Thanks to the work of Drake University Law School students, one man’s life sentence was recently commuted to 30 years by President Barack Obama.
As part of the Law School’s Federal Criminal Law course last spring, students drafted an application for commutation for Myron Dejuan Orr, who in November 2009 received a mandatory life sentence without parole for a nonviolent drug offense.
According to Angela Campbell, co-founder of Dickey & Campbell Law Firm P.L.C. and adjunct professor at Drake Law School who taught the course, Orr would not have received a life sentence had he been sentenced today under new U.S. Department of Justice guidelines.

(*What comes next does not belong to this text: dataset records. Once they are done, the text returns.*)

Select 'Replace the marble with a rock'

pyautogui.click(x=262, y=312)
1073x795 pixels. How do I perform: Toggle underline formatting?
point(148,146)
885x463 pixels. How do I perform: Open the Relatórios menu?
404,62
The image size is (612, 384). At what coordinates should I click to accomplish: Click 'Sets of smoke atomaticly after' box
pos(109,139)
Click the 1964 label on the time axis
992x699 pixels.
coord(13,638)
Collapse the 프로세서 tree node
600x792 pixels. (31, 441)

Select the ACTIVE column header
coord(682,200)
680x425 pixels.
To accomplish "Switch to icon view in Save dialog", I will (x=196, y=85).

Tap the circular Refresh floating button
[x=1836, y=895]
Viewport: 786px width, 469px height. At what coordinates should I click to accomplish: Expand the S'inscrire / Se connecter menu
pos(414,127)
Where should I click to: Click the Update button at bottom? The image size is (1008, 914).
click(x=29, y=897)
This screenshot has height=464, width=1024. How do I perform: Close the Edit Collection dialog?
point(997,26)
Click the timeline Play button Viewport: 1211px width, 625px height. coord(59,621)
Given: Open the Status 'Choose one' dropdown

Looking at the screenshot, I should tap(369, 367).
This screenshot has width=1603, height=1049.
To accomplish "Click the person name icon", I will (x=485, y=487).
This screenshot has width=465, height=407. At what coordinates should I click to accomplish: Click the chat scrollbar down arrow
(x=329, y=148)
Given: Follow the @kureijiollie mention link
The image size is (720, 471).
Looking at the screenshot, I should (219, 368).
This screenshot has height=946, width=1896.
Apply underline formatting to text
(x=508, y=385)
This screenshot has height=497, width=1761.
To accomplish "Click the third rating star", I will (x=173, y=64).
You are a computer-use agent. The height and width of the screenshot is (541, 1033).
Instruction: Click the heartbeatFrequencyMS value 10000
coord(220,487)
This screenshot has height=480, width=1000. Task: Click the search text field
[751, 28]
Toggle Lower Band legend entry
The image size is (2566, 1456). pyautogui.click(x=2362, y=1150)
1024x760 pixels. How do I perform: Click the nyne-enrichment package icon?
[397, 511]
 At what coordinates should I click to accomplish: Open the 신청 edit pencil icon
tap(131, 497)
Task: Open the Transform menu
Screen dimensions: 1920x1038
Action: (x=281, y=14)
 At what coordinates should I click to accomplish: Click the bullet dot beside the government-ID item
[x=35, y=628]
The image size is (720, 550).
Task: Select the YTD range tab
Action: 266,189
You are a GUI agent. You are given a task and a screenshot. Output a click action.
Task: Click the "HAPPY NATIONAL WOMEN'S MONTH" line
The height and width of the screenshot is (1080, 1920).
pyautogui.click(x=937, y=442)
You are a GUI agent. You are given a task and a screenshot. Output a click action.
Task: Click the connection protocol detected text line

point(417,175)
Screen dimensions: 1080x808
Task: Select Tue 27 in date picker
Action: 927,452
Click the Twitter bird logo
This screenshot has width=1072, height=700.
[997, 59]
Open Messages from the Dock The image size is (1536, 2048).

After learning that Orr did not meet the criteria to be helped by the Clemency Project 2014—a group of lawyers and advocates who provide pro bono assistance to complete clemency petitions—Campbell decided to take on Orr’s application as part of her course.
“I thought Mr. Orr was deserving to have an application filed for him, given his life sentence and relatively low-level offense,” Campbell said. “Without the class doing the application, Mr. Orr would not have had the assistance of counsel.”
After receiving Orr’s permission, Campbell assigned students to work on the project. The students went over his file and communicated with Orr via telephone to gather details about his upbringing, his arrest, and his trial experience.
“We looked at the crime and Mr. Orr’s criminal history, and then calculated what his sentence would be today according to current federal sentencing guidelines,” said Kate Hurley, a second-year Drake Law student from Pleasant Hill, Iowa.
Once the students collected the information, they began putting together the application.
According to Jake Oeth, a second-year Drake Law student from Ogden, Iowa, the application included general questions about Orr’s offenses and what life changes he would make if his petition were granted. The students wrote an argument for why he deserved a commutation and requested that Orr receive a reduced sentence more consistent with today’s sentencing standards.
The class sent the application to Orr to approve, then submitted it to the U.S. Department of Justice in April 2016.
“Professor Campbell was ultimately responsible for the application, but we got the hands-on experience of obtaining the information and figuring out how to make the best argument on behalf of Mr. Orr,” Oeth said.
On Jan. 17, Obama released a list of commutations as part of his power of executive clemency, including one for Orr. The commutation dropped Orr’s sentence to 360 months, conditioned upon enrollment in residential drug treatment.
Campbell informed the students of the news and spoke with Orr, who asked her to relay his “great appreciation” to the class.
“It was a great feeling to learn that we received a good outcome for Mr. Orr,” Hurley said. “It was a very rewarding experience, and I’m thankful to Professor Campbell for the opportunity.”
Oeth says the process helped students better understand sentencing guidelines and procedures at the federal level.
“It really put a human face on sentencing reform issues,” Oeth said of his experience working on the application. “We talk about the criminal justice system in a broad sense in law school, but it was really informative to see the personal impact that the system can have on an individual.”